ONTARIO – Ontario announced stricter measures today (Oct. 9) in three major areas including Ottawa, Toronto and the Peel Region in an effort to curb the spread of COVID-19 as the case count surges higher.
The measures, which go into effect tomorrow (Oct. 10), include prohibiting indoor dining at restaurants and bars, and closing gyms, movie theatres and casinos.
The government is also asking people in those areas to leave their homes for essential purposes only.
Schools and child-are centres will remain open as part of the plan.
Chief medical officer of health Dr. David Williams says there hasn’t been evidence of a lot of transmission within schools as yet. In many cases, the virus has entered schools from outside the community, he said, but that hasn’t happened in a uniform way across the province.
A large-scale shut down of schools is “not merited at this time,” he said.
The new restrictions come as Ontario marked a record 939 new cases of COVID-19 today, most of them in the three previously mentioned areas.

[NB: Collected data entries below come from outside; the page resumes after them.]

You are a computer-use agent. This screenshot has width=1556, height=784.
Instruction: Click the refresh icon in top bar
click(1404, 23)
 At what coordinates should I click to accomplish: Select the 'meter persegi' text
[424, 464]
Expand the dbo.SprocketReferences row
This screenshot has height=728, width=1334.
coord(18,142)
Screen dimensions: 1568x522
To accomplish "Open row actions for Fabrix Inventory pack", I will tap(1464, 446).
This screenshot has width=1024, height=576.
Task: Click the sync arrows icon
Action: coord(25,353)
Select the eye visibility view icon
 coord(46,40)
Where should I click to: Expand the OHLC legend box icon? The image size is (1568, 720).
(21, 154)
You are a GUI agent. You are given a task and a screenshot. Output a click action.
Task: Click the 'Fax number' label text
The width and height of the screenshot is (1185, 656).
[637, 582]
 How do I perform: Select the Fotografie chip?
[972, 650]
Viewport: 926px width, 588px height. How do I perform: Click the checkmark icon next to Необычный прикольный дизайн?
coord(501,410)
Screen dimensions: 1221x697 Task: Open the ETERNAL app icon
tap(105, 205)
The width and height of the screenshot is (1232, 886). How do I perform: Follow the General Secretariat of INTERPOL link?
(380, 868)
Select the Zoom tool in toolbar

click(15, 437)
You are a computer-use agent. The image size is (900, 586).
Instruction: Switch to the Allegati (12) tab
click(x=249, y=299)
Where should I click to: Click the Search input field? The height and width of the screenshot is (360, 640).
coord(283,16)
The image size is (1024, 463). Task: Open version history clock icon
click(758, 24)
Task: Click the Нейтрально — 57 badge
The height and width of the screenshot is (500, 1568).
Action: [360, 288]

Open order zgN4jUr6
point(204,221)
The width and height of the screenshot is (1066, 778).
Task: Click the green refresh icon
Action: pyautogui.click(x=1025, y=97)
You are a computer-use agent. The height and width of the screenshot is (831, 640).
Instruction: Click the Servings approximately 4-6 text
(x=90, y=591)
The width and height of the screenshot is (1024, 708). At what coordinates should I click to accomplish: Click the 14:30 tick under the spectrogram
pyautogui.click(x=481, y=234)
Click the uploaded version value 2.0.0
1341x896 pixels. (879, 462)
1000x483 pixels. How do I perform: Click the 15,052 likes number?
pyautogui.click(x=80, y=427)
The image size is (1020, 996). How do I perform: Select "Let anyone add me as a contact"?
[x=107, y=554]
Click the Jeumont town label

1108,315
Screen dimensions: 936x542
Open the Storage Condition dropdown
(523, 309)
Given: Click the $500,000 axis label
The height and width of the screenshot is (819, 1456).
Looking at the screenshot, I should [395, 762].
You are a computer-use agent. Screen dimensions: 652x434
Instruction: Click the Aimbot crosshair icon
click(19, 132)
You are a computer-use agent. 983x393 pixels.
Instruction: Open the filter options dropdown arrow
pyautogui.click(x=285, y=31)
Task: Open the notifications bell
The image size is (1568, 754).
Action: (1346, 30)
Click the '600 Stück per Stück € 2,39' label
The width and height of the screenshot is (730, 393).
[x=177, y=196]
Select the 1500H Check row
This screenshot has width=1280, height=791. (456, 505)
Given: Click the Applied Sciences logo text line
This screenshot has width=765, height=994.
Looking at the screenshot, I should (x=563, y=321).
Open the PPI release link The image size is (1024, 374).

Those regions have consistently reported the majority of new cases in recent weeks.
The government said if current trends continue, the province could experience “worst-case scenarios” seen in northern Italy and New York City earlier in the pandemic.
Ontario’s chief medical officer of health said the sharp increase in daily case numbers was “very concerning” and action was required, particularly in settings where mask-wearing and physical distancing is more difficult.
Williams said the new measures will take the three hot spot regions back to a “modified Stage Two” of the province’s pandemic response plan, which saw restrictions on non-essential businesses earlier this year.
He said if people return to following public health guidelines well, the province can once again flatten the curve.
“We’ve done this before, I think we can do it again,” he said.
Dr. Adalsteinn Brown, a provincial advisor on its pandemic response, said taking the targeted action could mean avoiding broader province-wide restrictions down the road.
“Jurisdictions that are intervening early are getting better control of the pandemic,” he said.
It is the second day in a row the province is seeing record-breaking daily figures, trumping the previous record of 797 set Thursday. Doctors are also sounding the alarm about an increased number of COVID-19 patients being admitted to intensive care units.
Friday’s update prompted Premier Doug Ford’s cabinet to hold an emergency meeting to consider tighter public health measures to try to contain the spread of the coronavirus.
The increase is consistent with modelling from epidemiologists who forecast last month that Ontario’s second wave of the pandemic was accelerating at a pace that put the province on track to hit 1,000 new cases per day by mid-October.
Toronto, Peel, and Ottawa continue to account for the majority of the province’s daily figures, with 336, 150, and 126 cases respectively, Health Minister Christine Elliott said on social media.
Other areas that saw double-digit increases include:
- Halton Region: 59
- Simcoe-Muskoka: 28
- Durham Region: 32
- Hamilton: 40
- Middlesex-London: 24
- Waterloo Region: 13
- York Region: 68
- Windsor-Essex: 18
- Niagara Region: 10
- Wellington-Dufferin-Guelph: 16
Friday’s update brings the province’s total to 57,681 cases of the virus since the outbreak began in late January. There are 225 patients currently hospitalized in Ontario, a significant increase from yesterday’s figure of 206. However, the number of patients admitted to intensive care has remained the same at 47, and the number of patients on a ventilator sits at 29.
An additional 724 cases of COVID-19 are now considered resolved, bringing the province’s total number of resolved cases to 49,032.
For Stage 2 of Ontario’s reopening plan, which was in place during May and June, bars and restaurants were banned from seating customers indoors, cinemas and gyms were closed and schools remained shut.
The Ontario Hospital Association urged the province on Sept. 28 to put the GTA and Ottawa back to Stage 2, with restriction on indoor dining and bars, places of worship, weddings, gyms, movie theatres and other non-essential businesses.
The province’s COVID-19 testing system is also under strain, with appointments at assessment centres in the hardest-hit areas leaving some people having to wait days to get tested. The Ministry of Health last week changed the criteria to get a test, limiting eligibility primarily to people with symptoms of COVID-19 or those who’ve been exposed to a confirmed case.
Nearly one-10th of Ontario’s 4,800 publicly-funded schools have reported cases of COVID-19, and a similar proportion of the 630 long-term care homes in the province are battling outbreaks of the coronavirus.